What is a Hero?

What is a hero? Is it a professional athlete that comes out and says he’s gay? Is it a football player that helps a kid realize a wish? What about the firefighter that rescues a toddler from a burning building? Is he or she a hero, or was that person simply doing their job? Are people in the military heroes because they wear a uniform? Or must they see combat and pull a soldier to safety? To be considered a hero, does an individual need to show exceptional bravery, or undaunted courage? Must they risk their own life to save the life of another?

The question of “what is a hero” began in earnest with the tragic events of 9/11, and has been a topic of conversation around our home ever since.

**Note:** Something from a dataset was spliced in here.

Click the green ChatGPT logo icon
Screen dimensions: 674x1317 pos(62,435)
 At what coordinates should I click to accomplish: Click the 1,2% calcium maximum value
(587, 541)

In the aftermath of the collapse of the Twin Towers in New York City, it became apparent that the news media increasingly described people as heroes for little more than showing an amount of courage that most would muster if they found themselves in similar circumstances. Let’s face it. Bravery is demonstrated every day when people step out of their comfort zones and refuse to compromise their principles. In that regard, aren’t we all heroes in one way or another?

 

The Free Dictionary defines “Hero” like this:

he·ro (hîr)

n. pl. he·roes

1. In mythology and legend, a man, often of divine ancestry, who is endowed with great courage and strength, celebrated for his bold exploits, and favored by the gods.

2. A person noted for feats of courage or nobility of purpose, especially one who has risked or sacrificed his or her life.

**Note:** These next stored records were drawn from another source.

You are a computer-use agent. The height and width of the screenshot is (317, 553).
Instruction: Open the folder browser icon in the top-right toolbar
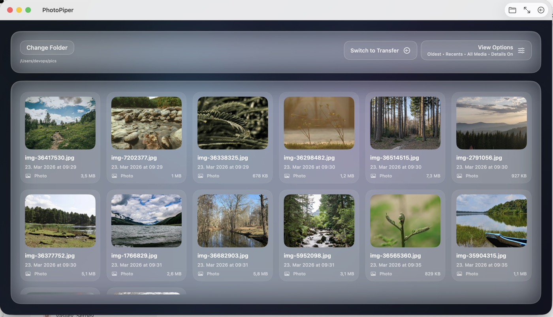(512, 10)
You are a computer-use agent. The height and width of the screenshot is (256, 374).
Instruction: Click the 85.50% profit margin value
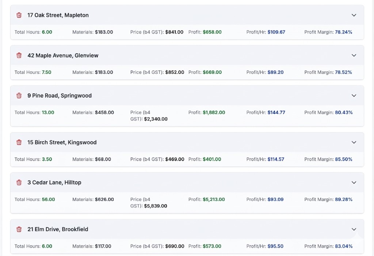click(343, 159)
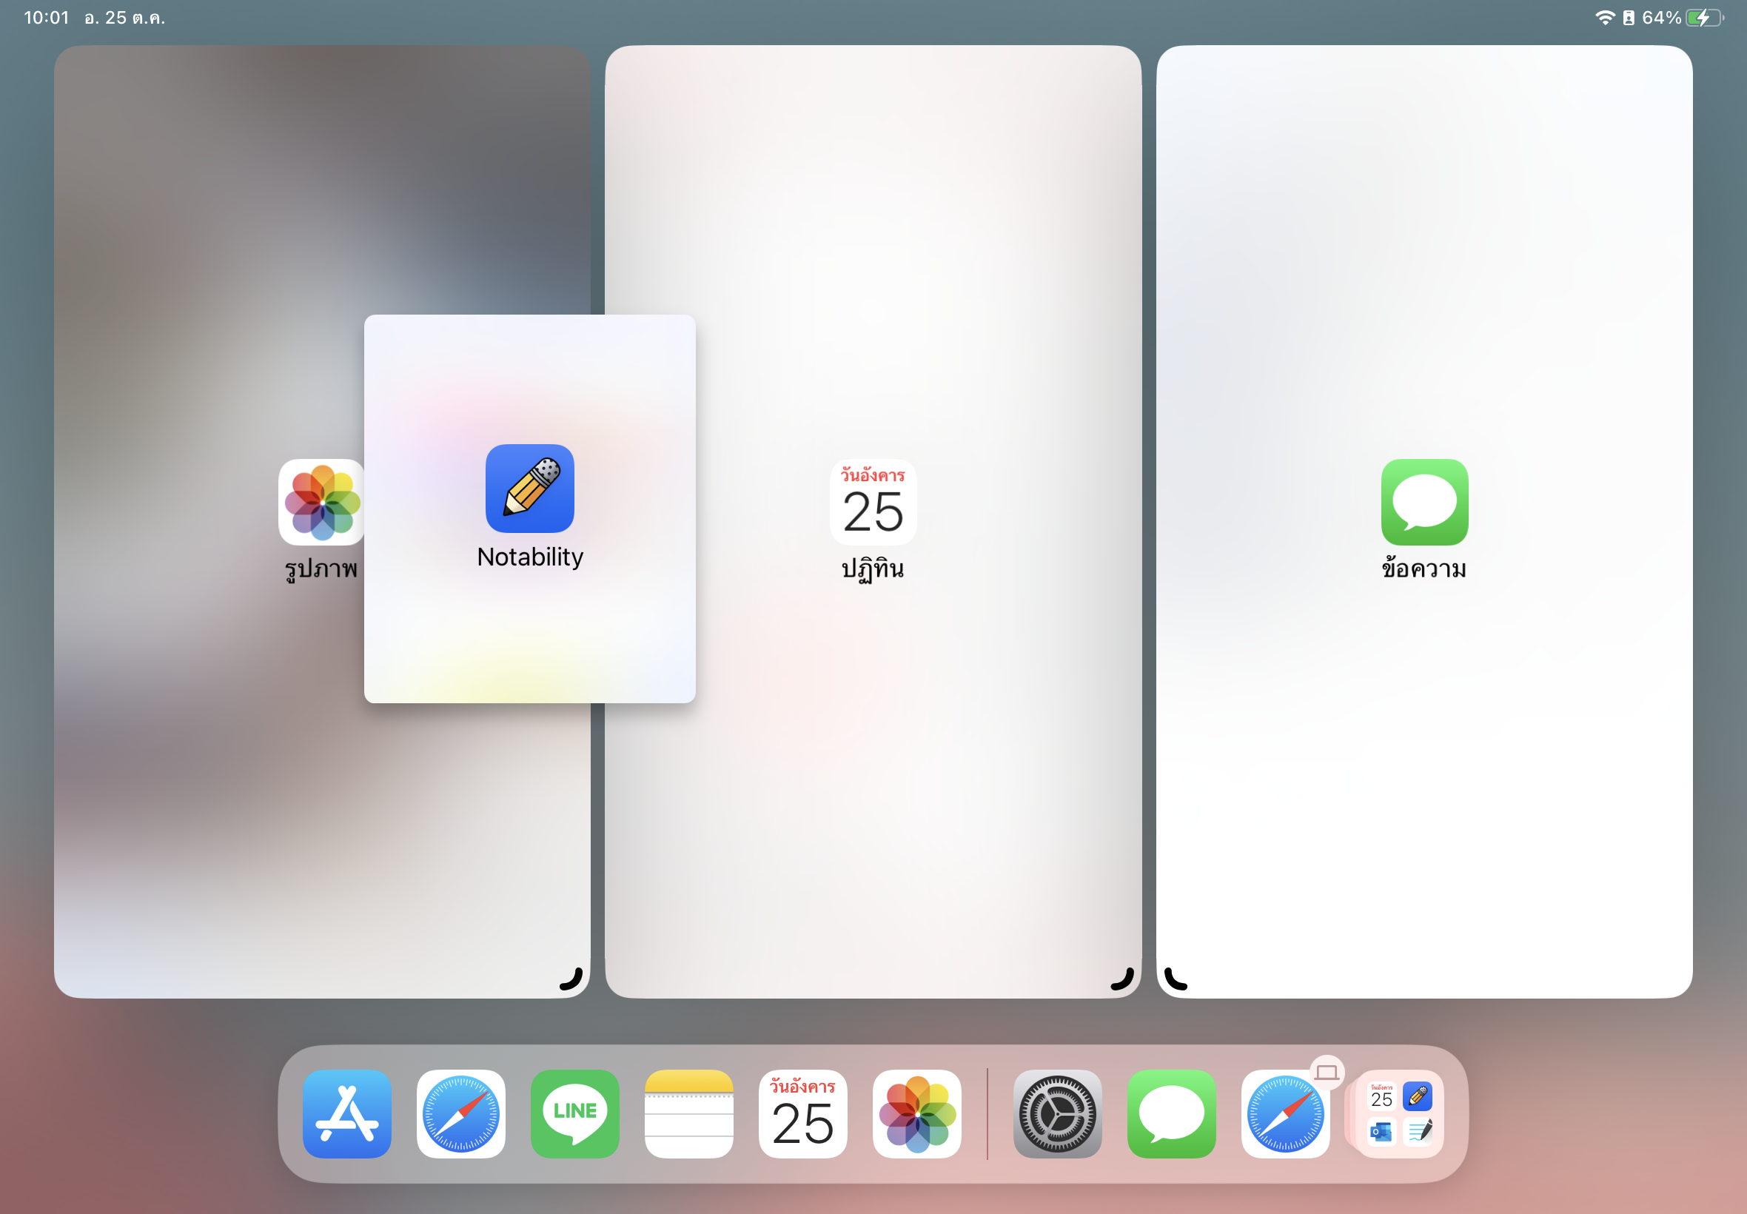Tap the Wi-Fi status icon
The height and width of the screenshot is (1214, 1747).
pos(1605,17)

3. A person noted for special achievement in a particular field: the heroes of medicine.

4. The principal male character in a novel, poem, or dramatic presentation.

 

The second definition – a person noted for feats of courage or nobility of purpose, especially one who has risked or sacrificed his or her life – is the most applicable for the purpose of this article and which leads me to the story of Lenny Skutnik.

On January 13, 1982, Air Florida Flight 90 hit the 14th Street Bridge after taking off from Washington D.C’s National Airport. The plane plunged into the icy water of the Potomac River killing 78 people. It was on that day that Lenny Skutnik became a national hero.

Due to a rare Washington blizzard, Skutnik and hundreds of other commuters had gone home early. Skutnik was driving in the carpooling lane when traffic suddenly came to a stop. He got out of his car and followed a crowd of other people who were drawn to the banks of the river where the plane had crashed. He and others watched the harrowing rescue attempts of first responders. A life ring was repeatedly tossed from a hovering helicopter to a woman who was too weak to grab the ring. Taking matters into his own hands, Skutnik dove into the frigid water and saved the woman from drowning. Television cameras captured Skutnik’s valor and spread the pictures to the nation. He became an instant hero.

Ronald Reagan, who was president at the time described Skutnik’s bravery. He said, “Nothing had picked him out particularly to be a hero, but without hesitation there he was and he saved her life.”

Interviewed after his heroic rescue, Skutnik who had no life saving training, explained that he took action that day because nobody else was doing anything.

I remember watching the distressing rescue attempts of the victims of Flight 90. Bystanders and first responders stood on the shoreline watching people struggling to keep their heads above water. It seemed like an eternity and I couldn’t believe everyone was going to watch these people drown. It was a relief and a tribute to humanity when Skutnick jumped in and saved that woman from certain death.

The drowning woman on that fateful day wasn’t a hero because she was a victim of a tragedy, nor were the rescue crews who were following orders and doing their job. It was Lenny Skutnik who without consideration for his own life took matters into his own hands to save a life. His selflessness should be an example to us all.

As long as the media misuses the word hero by calling public servants, athletes, and victims of crime, heroes, I am sure our conversation will continue.